After nine years in a detention centre, Hussein says the prospect of making a new life in Aotearoa enabled him to start "seeing himself in the future" and to feel hope again.
"I start feeling like like a normal human being, people normally don't relate to those experiences because theyre not kept in a forever Limbo of uncertainty, I started feeling normal to put it in two words."
His "normal" and "relatively safe" childhood in rural Afghanistan had come to an abrupt end when Hussain was just 14 and his father went missing, presumably killed by the Taliban.
"I had to take the responsibility to take care of my family, just like the burden on the shoulders of every elder child in Afghanistan, or more so in the area that we were living."
While crossing the same border his father went missing at to collect supplies for the family shop, Husain was stopped by the Taliban who found alcohol - which he wasn't aware of - in his truck.
After a beating, he escaped and made it to Kabul where with the help of a so-called people smuggler - "People known as 'smugglers' can be lifesavers" - he got a flight to Delhi, Malaysia and finally Indonesia.
Hussain says "detention centre" is not the right description for the Jakarta facility where he ended up, a place where residents were treated as criminals and given no idea how long their stay would be.
"It is structurally built as a prison where refugees were being punished for escaping their countries.
"It was a very, very difficult time and I was separated from my family, they were the most important part of my life, and I was at the age of 16, amongst like, 300 males … I was going through a series of mental and emotional distresses."
Yet whenever there's an imprisonment there's also "pushback", Hussain says. His own form of that was self-education.
"First I started learning English, which I didn't know except a couple of words ... I self-studied English through YouTube videos, listening to podcasts, and later on reading books.

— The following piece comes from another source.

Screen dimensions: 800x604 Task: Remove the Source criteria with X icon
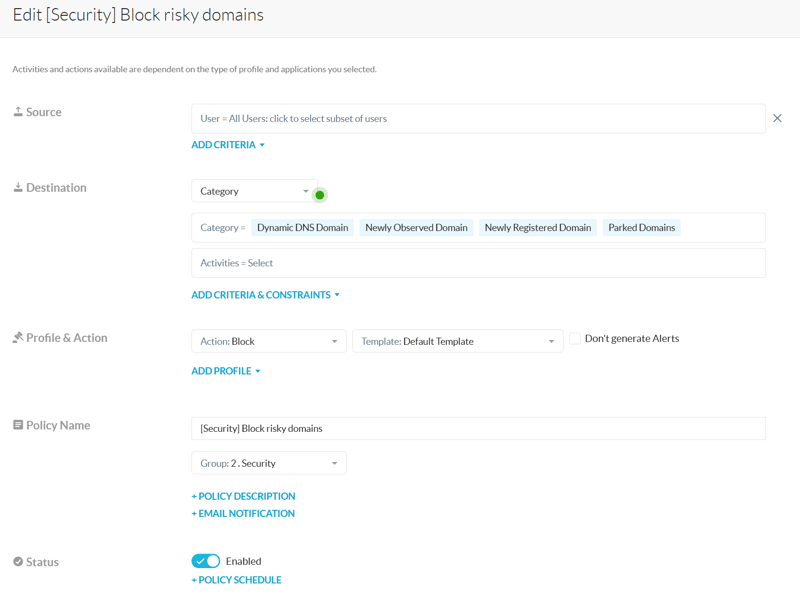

"Then I took on self-studying psychology which really helped me, to cope with the emotional and mental distresses that I was going through. And that enabled me to help other refugees as well.
"And then I switched to writing, telling my story … I knew that I had a lot to write and I had no resources available to help me, except the online courses and books and lectures.
"No one in my surroundings was writing, no one in the Indonesian community was writing in English as well. Inside the refugee community, as well, no one was writing. I was trying to find resources online. That's when I came to meet Helen."
Based now in New Zealand, getting to know a new country has its challenges, Hussay says - "Lots of times, I feel like a child" - but he's enjoying a warm welcome.
"Being surrounded with people who genuinely think about you, who genuinely trying to help you is something that I didn't have back in Indonesia. This was what we were lacking,
"Before coming to New Zealand, the Afghan refugees in Indonesia were protesting for over 26 months on the street, door to door street to street. And there hasn't been a single incidence of Indonesian people coming to us and asking what is what is your problem? How can I help?
"Here, even without shouting out my plight and people offering their help is something you cannot find in other places."
People who've escaped persecution in their home country are done a disservice by the label 'refugee', Hussein says.
'We do not hear refugees who become a doctor, who became an engineer, who are an engineer who are a doctor, who is someone useful.
'The general perception of refugees is people [who] the government is helping and they are unable to help themselves or to give back to the community.
"That hasn't been my experience. Even at the corner of those helpless places, there are people who are able to help."
If a war were to break out in New Zealand, every person would instantly become a refugee, Hussain says.
"Imagine like a doctor or a politician, an engineer, everyone can become a refugee. So that's the case for refugees to escaping their countries. They are not helpless and they can give back to the community. I hope that that mindset or that perception changes."